Вот тут взводного проняло. Дернулся, и заорать попытался. Но поздно — сержанты его разом скрутили, и кляпом рот заткнули. Председатель суда эдак обернулся к остальным — типа советуются они — и тут же, считай, кивнул — мол, посему быть
Сержанты махом оттащили взводного к какому‑то пеньку, чуть выше, чем по пояс, корявое деревце сухое. Ветви все на дрова пообломали, а рубить сам ствол всем лениво было, больно уж весь перекрученный да узловатый. Вот к нему и примотали веревками взводного, сидя. Спустя минуту подошел кавалерийский старшина, хмурого и злого виду. Принес ведро, поставил рядом. Взводный уже орать пытается, дергается, связанными ногами упирается и землю роет, но куда ж там. Достает старшина из ведра мокрый широкий ремень — не скажу, специально какой для этого дела, или из упряжи чего. Подошел к казнимому, оглядел — а тот башку подбородком к груди прижимает, напрягся. Ну, старшина сержантам кивнул — те его хвать, пару ударов по болевым — и вот уже держат голову, прижав к дереву. Старшина наклонился, ловко так одним движением раз — и замкнул ремень под подбородком взводному. Выпрямился, не спеша обошел сержантов, сзади к дереву подошел — и затягивает. Не до конца, чтоб значит, дышать смог. Пока что. Отошел, посмотрел, опять присел, проверил еще раз ремень, снова отошел, и уже удовлетворенно кивнул — отпустили взводного сержанты. И потом и кляп ему изо рта выдернули. Только крика никакого нету — сипит взводный, не до крика ему.
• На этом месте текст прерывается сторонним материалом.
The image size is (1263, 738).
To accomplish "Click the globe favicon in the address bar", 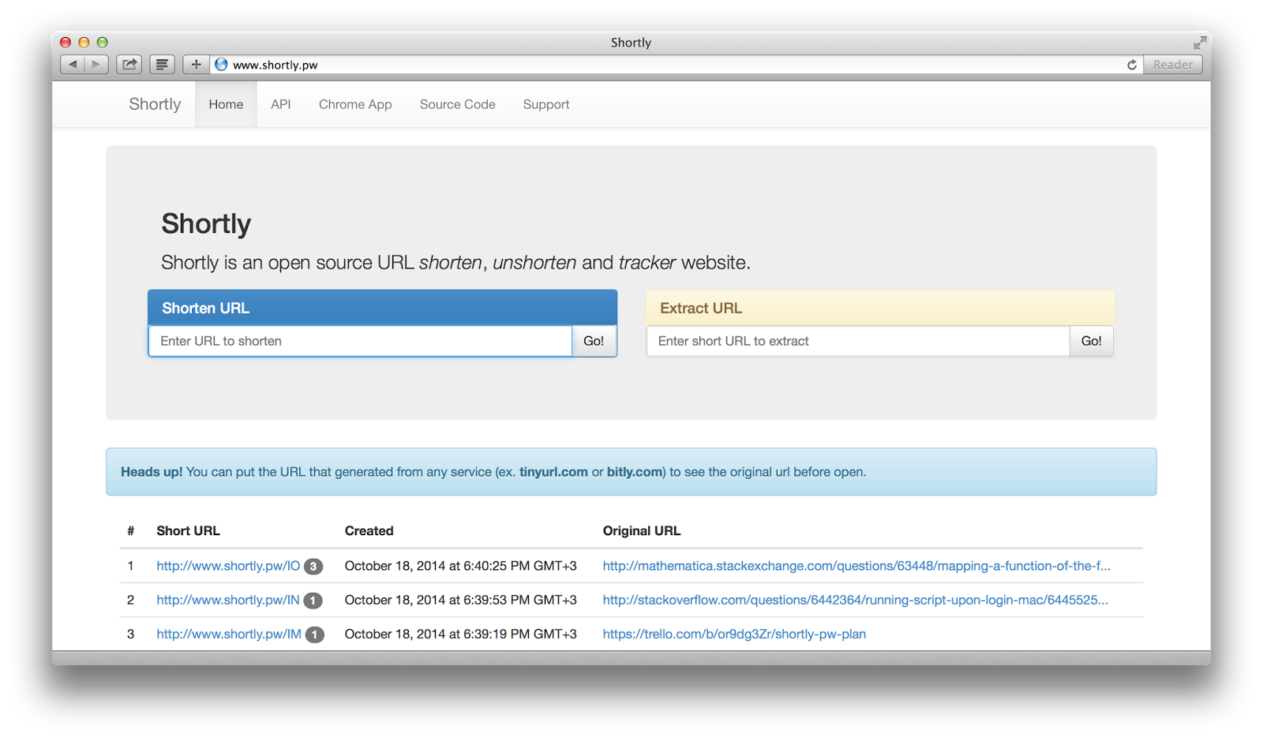I will click(220, 64).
— Ну, все — спокойно, и даже с удовлетворением, шепчет сосед рядом — Теперь от силы полчаса, пока ремень сохнет, подышит. А потом каюк. Сержант еще, на всякий случай, башку ему стрельнет, а то бывает…
Вскоре взводный стал не сипеть, а хрипеть, а минут через пять, приказали вольно и разойтись. Разошлись недалеко, разбились по кучкам, стали раскуриваться. Кане с сержантами стоял поодаль. Вдруг к ним подбежал один из легкораненых.
— Господин капитан! Там, это… наш‑то этот… отходит он, разрешите доложить, похоже как. Как бы это…
Жестом Кане остановил доклад, и вместе с сержантами пошел к носилкам. Чорт его знает зачем, но и я потянулся, да и все как‑то обступили. Да, похоже, минометчик все. Дышит часто, пена в уголке рта красная появляется пузырями. Стоим вкруг, молча смотрим — что тут еще скажешь или сделаешь? Только хрипение казнимого с‑за спин слыхать.
Минометчик вдруг глазами в ту сторону, откуда хрипел взводный — покосился, да как‑то разом так всей грудью вздохнул, и с улыбкой так говорит — и ведь четко так, и громко даже:
— Брат!
И не понять уже — то ли он своего уже брата видит, то ли того, что с Сестрой вместе поминают. Выдохнул он, с улыбки по щеке черной полосой кровь пошла, да так, улыбаясь, и кончился минометчик.
Так я его имени и не узнал.
А через полтора часа стало не до этого. Прискакал связной с пакетом, и нам огласили приказ — начать штурм. Немедленно.
* * *Все же, хорошо воевать, когда воюют грамотно и с желанием. Пушки эти — и впрямь оказались серьезные. Два десятка выстрелов, в самом начале атаки, еще до вражеских залпов, только открыли враги амбразуры — и все. Нету у врага ни двух артиллерийских установок, ни пулеметной точки. Сначала разрывы красными дымками вспухали на скале — потом внутри лопается, и только бурый дым из амбразуры. Уже после, артиллерист хвалился, что это новые орудия из Союза, из морских переделанные. Ну и расчеты, сразу видно, опытные.